As readers of this blog know, I have two sons, of whom I am inordinately proud. The younger is Tobias Barrington Wolff, who is now the Jefferson Barnes Fordham Professor of Law at the University of Pennsylvania. But he was not always thus. Forty years ago, he was a tow headed little boy called Toby, who had a difficult time getting a word in edgewise at a dinner table with a father who was a professor of Philosophy, a mother who was a professor of Literature, and a big brother who was a chess prodigy. When little Toby noted a lull in the conversation, he would, like as not, stick up a finger and say “two things …,” staking a claim to his share of air time.
On this slow Thursday afternoon, I find myself raising a finger and saying “two things,” to make a little room for myself before the comments flow in.

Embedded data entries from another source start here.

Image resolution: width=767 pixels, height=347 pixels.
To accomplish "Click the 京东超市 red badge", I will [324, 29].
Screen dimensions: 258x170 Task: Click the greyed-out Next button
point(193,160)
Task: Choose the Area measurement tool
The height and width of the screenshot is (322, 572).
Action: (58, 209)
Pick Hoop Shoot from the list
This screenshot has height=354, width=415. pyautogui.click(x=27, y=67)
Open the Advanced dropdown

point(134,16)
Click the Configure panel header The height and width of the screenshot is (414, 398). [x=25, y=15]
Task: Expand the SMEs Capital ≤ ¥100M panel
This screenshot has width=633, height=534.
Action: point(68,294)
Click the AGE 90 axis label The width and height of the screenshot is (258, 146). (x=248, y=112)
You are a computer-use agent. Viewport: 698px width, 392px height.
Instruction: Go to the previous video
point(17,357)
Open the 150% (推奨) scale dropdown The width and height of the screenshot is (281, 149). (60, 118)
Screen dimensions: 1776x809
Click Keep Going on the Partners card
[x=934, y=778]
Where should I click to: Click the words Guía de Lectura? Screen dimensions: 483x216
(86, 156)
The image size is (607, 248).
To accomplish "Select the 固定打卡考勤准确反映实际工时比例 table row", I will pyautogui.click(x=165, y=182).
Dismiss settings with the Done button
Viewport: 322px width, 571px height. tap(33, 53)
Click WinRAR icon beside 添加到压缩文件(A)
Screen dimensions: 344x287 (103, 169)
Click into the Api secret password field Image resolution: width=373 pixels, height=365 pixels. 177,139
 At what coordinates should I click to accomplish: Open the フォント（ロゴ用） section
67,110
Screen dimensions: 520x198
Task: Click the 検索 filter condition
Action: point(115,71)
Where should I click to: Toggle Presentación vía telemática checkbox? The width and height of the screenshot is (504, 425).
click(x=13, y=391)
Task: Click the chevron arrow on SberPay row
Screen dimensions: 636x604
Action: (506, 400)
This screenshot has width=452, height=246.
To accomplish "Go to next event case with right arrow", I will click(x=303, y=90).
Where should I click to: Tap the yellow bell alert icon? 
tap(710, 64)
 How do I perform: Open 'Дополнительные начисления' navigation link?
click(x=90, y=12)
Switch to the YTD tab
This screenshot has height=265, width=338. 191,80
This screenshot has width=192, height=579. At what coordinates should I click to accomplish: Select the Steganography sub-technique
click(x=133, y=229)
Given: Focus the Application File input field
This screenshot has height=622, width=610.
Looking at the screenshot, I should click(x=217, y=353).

First thing, the future of higher education. Todd Gitlin, with whom I have been co-teaching these past two years, tells me that Columbia will not even announce plans for the fall semester until July. One plan being floated is to skip the fall semester entirely, push it to the spring, and use next summer for the spring semester. Columbia is rich, of course, and although their six billion dollar new Manhattanville campus has caused a budget freeze for Arts and Sciences, they have lots of money to ride out the disruptions. But a great many of America’s 4,600 college and university campuses are not so fortunate. I have been especially worried about the fate of the historically black colleges and universities, the HBCUs as they are called, some of which might be forced to close if they lose as little as one semester of tuition. Howard and Spelman will be just fine, but I am not at all sure of Bennett, where I spent a volunteer year seven or eight years ago. After the Congress gets done pouring hundreds of billions into the bottomless pockets of the airlines, the cruise ship companies, and Trump’s hotels, I hope they can spare a few score millions for the HBCUs.
Second thing, a word of praise for some genuine political leadership. Governor Andrew Cuomo announced today a program, starting next Wednesday, of daily sanitizing of the Greater New York City area’s subways and commuter rail system. This will be done between one and five a.m., during which the subways and commuter trains will be closed. Since many of the First Responders travel to or from work at that time, a system of free busses, limos, and ubers will be available to transport them. Mayor Bill de Blasio, who appeared with Cuomo by zoom at today’s press briefing, observed that this would mean rousting the homeless men and women who ride the subways all night long to get indoors. The city, he said, would us this opportunity to work with the homeless, to counsel them, to get them into city shelters, and perhaps in this way more effectively to address their needs. I almost teared up as I listened to him. It warmed by heart to see this sort of caring, thoughtful using of a terrible crisis in a generous fashion.
My old Afro-Am Department Chair [and later Bennett College President] Esther Terry would describe this in her down home North Carolina way as “making chicken salad out of chicken shit.” It gave me a moment of hope for this often disappointing country.